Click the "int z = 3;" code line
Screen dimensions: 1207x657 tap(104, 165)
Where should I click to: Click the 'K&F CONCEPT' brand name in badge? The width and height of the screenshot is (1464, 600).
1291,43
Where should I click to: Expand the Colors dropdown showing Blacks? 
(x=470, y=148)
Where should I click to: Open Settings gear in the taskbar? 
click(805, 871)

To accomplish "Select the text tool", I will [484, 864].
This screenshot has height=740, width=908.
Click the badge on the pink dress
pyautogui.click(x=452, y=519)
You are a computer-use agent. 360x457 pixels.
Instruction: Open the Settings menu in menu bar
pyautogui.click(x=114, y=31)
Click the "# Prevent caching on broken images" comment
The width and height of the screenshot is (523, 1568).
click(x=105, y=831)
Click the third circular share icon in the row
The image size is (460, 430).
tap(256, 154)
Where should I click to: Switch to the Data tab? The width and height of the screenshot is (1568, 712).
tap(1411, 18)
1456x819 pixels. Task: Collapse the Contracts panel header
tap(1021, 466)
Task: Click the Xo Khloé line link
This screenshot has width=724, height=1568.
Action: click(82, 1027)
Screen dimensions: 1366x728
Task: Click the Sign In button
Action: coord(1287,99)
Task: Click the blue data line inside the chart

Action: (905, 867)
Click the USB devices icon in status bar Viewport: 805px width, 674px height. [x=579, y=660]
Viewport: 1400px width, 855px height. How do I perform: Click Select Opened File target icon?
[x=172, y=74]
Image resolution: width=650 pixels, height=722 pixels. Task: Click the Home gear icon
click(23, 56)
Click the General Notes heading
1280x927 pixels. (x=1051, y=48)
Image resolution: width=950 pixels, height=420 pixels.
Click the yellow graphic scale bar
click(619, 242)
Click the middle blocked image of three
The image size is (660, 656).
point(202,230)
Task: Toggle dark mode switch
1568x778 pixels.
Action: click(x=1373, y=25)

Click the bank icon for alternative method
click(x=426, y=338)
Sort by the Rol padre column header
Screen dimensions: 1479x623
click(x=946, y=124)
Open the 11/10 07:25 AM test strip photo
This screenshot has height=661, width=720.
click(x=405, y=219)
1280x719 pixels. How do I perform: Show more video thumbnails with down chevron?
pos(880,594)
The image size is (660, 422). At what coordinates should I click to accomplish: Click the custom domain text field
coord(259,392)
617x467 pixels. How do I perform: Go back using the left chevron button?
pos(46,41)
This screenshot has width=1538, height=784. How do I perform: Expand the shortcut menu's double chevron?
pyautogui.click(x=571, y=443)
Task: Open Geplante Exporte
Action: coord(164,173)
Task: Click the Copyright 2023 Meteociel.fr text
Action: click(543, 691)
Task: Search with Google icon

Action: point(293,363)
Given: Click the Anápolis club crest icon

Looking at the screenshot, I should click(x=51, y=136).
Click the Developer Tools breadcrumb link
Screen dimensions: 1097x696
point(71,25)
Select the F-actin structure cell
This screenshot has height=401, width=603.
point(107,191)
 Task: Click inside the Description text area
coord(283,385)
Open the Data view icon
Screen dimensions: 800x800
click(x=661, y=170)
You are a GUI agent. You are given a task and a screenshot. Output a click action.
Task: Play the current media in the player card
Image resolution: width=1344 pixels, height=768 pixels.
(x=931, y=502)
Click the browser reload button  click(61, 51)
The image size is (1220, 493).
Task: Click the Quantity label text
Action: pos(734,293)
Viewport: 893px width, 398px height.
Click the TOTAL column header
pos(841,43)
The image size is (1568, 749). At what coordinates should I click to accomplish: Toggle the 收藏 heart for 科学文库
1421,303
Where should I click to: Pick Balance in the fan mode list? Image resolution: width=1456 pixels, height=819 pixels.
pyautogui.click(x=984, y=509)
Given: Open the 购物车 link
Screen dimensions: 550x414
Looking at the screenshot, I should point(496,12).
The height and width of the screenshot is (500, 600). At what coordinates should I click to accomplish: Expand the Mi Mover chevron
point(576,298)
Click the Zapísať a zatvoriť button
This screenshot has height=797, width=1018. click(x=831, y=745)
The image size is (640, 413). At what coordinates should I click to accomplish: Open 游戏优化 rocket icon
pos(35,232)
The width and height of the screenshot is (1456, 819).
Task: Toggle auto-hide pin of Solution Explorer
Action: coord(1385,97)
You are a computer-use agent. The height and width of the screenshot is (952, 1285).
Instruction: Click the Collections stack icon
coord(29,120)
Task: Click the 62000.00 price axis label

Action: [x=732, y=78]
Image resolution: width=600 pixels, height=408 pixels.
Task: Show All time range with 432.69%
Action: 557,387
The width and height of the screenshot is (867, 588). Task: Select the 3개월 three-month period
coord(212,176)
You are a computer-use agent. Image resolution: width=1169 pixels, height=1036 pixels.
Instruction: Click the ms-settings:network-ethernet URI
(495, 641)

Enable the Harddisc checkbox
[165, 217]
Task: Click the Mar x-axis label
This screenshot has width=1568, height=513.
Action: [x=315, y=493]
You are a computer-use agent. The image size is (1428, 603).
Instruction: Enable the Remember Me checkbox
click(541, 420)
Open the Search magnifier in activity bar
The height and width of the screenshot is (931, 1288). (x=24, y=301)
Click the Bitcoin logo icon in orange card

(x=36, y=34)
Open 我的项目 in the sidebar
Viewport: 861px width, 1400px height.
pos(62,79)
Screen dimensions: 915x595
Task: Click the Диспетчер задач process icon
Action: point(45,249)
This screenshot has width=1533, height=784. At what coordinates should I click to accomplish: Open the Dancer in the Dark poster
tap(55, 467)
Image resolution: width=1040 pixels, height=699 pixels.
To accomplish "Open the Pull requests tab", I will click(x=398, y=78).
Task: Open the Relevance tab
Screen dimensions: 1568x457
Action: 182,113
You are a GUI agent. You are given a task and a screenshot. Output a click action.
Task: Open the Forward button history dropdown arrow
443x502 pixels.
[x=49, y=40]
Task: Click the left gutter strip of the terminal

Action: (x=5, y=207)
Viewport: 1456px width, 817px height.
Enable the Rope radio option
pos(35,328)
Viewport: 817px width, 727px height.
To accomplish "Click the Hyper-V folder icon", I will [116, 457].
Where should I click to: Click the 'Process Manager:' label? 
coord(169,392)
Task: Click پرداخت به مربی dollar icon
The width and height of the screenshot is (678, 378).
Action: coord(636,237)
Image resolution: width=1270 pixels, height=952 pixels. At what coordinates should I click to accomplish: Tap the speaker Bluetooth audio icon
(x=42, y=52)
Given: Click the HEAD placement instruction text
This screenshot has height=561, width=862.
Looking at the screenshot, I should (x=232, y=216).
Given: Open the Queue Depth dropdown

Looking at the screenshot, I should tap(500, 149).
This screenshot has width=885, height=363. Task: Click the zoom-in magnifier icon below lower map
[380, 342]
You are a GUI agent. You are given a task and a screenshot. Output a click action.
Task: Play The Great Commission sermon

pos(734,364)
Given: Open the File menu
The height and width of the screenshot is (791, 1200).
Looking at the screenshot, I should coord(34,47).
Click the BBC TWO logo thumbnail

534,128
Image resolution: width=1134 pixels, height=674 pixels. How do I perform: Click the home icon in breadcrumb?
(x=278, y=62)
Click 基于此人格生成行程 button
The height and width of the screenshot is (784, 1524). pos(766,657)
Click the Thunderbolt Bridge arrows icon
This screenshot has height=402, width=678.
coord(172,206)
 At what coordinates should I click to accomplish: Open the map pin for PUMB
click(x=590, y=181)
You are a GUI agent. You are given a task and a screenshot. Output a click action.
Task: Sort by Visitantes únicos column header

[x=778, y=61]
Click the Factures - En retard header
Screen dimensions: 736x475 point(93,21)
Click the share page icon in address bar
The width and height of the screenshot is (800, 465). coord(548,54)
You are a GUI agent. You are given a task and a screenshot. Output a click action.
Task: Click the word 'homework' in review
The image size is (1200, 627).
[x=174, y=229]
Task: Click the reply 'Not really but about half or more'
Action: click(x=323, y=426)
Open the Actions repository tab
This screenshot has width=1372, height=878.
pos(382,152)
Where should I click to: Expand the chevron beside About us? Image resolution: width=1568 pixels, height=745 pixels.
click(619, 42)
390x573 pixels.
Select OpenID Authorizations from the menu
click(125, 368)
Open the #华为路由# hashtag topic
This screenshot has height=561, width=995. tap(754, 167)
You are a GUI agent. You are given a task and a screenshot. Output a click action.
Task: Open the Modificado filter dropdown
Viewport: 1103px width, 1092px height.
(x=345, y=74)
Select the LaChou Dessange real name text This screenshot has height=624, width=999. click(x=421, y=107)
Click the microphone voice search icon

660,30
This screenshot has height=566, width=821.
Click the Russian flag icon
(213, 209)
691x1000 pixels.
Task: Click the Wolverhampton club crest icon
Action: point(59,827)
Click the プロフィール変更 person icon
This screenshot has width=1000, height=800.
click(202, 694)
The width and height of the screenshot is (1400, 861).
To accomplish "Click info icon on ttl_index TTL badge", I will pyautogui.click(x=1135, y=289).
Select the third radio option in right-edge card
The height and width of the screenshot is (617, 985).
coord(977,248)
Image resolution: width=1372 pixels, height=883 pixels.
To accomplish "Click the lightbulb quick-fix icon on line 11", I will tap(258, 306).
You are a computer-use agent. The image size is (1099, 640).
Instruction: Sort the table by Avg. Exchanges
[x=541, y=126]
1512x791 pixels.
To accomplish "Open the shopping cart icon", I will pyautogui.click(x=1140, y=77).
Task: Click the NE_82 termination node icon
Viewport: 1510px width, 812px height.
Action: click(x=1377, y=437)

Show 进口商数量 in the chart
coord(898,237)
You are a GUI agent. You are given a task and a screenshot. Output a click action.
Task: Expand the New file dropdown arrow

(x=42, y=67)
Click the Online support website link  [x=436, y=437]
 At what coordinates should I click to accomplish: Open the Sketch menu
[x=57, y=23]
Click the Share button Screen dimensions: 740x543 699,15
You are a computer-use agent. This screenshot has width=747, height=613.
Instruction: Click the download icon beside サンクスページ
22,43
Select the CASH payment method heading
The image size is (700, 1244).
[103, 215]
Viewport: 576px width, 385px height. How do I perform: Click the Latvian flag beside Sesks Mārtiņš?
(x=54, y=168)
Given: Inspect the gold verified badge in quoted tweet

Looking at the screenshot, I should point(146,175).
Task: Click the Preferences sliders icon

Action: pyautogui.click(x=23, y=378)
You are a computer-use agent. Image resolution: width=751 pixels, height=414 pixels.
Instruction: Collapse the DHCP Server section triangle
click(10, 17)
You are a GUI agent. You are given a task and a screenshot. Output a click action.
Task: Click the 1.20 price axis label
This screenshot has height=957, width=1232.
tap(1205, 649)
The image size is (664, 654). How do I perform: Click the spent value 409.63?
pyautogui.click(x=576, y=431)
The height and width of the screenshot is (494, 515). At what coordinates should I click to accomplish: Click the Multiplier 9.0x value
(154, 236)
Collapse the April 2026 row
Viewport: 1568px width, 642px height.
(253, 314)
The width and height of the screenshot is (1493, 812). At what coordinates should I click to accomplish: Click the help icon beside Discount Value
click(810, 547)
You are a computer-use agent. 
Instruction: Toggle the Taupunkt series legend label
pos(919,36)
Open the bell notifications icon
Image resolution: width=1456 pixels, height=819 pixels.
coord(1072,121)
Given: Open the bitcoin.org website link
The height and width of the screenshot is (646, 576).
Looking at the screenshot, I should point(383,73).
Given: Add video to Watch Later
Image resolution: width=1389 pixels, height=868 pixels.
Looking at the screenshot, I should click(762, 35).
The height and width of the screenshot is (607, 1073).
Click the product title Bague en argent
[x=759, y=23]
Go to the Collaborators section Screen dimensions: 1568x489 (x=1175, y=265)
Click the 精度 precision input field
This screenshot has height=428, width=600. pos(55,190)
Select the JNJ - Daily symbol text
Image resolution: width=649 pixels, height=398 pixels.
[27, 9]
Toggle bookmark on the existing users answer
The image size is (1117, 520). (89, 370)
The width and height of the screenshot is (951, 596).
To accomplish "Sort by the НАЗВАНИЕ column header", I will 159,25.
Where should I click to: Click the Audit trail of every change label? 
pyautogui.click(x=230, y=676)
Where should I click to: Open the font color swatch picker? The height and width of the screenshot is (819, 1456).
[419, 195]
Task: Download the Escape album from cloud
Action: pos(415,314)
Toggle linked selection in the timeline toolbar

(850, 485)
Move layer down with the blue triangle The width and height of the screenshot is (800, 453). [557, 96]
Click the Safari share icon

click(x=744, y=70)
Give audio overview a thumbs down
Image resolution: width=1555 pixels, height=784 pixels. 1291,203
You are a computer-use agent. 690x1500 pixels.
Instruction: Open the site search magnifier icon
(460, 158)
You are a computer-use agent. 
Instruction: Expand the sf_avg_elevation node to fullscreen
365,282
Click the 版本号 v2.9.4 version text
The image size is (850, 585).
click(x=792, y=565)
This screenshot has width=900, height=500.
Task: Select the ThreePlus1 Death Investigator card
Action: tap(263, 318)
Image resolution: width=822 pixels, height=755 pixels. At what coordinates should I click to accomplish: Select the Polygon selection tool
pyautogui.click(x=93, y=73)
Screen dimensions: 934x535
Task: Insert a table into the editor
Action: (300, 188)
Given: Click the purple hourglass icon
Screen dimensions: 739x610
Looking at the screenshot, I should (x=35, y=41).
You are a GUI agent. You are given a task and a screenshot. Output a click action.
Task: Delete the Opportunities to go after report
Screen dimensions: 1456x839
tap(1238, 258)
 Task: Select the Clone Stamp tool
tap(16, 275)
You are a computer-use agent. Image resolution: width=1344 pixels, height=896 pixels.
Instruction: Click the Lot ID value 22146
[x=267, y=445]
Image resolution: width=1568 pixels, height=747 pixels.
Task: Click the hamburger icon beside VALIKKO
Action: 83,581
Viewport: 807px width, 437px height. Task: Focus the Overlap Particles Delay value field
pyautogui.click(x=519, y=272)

Problem details
Please print the entries exactly as they appear, starting with the line that contains "Move layer down" and going on through the line that contains "Action: 83,581", with both of those lines included.

Result below
Move layer down with the blue triangle The width and height of the screenshot is (800, 453). [557, 96]
Click the Safari share icon

click(x=744, y=70)
Give audio overview a thumbs down
Image resolution: width=1555 pixels, height=784 pixels. 1291,203
You are a computer-use agent. 690x1500 pixels.
Instruction: Open the site search magnifier icon
(460, 158)
You are a computer-use agent. 
Instruction: Expand the sf_avg_elevation node to fullscreen
365,282
Click the 版本号 v2.9.4 version text
The image size is (850, 585).
click(x=792, y=565)
This screenshot has width=900, height=500.
Task: Select the ThreePlus1 Death Investigator card
Action: tap(263, 318)
Image resolution: width=822 pixels, height=755 pixels. At what coordinates should I click to accomplish: Select the Polygon selection tool
pyautogui.click(x=93, y=73)
Screen dimensions: 934x535
Task: Insert a table into the editor
Action: (300, 188)
Given: Click the purple hourglass icon
Screen dimensions: 739x610
Looking at the screenshot, I should (x=35, y=41).
You are a GUI agent. You are given a task and a screenshot. Output a click action.
Task: Delete the Opportunities to go after report
Screen dimensions: 1456x839
tap(1238, 258)
 Task: Select the Clone Stamp tool
tap(16, 275)
You are a computer-use agent. Image resolution: width=1344 pixels, height=896 pixels.
Instruction: Click the Lot ID value 22146
[x=267, y=445]
Image resolution: width=1568 pixels, height=747 pixels.
Task: Click the hamburger icon beside VALIKKO
Action: 83,581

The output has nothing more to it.